**Work task**: Search the data for "height" and copy every matching line.

**Provided records**:

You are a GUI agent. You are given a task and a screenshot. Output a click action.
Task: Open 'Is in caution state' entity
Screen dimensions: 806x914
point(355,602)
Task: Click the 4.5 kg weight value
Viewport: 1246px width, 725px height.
--
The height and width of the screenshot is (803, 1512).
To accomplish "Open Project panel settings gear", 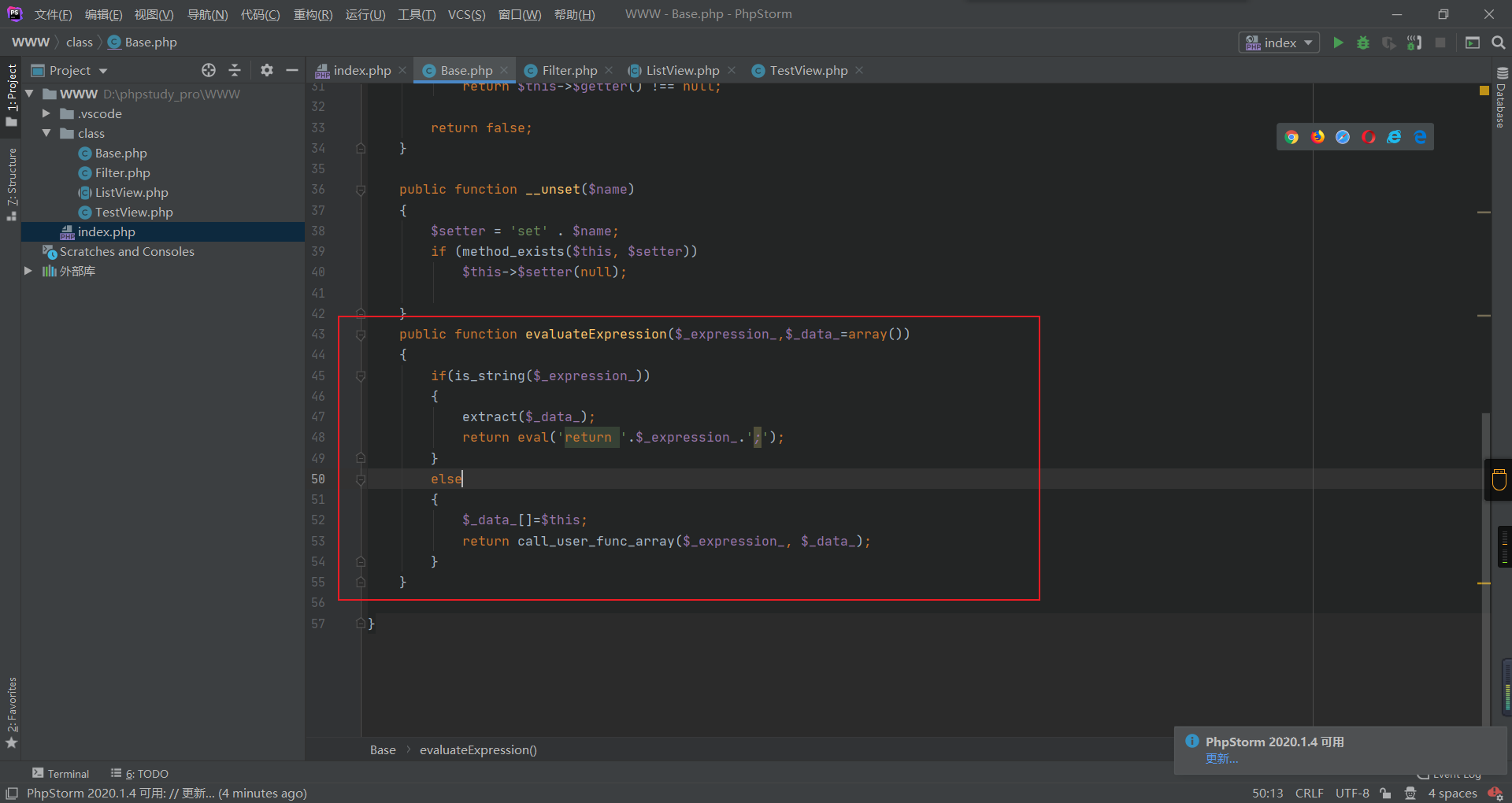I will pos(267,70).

**Solution for this problem**:
Viewport: 1246px width, 725px height.
The height and width of the screenshot is (803, 1512).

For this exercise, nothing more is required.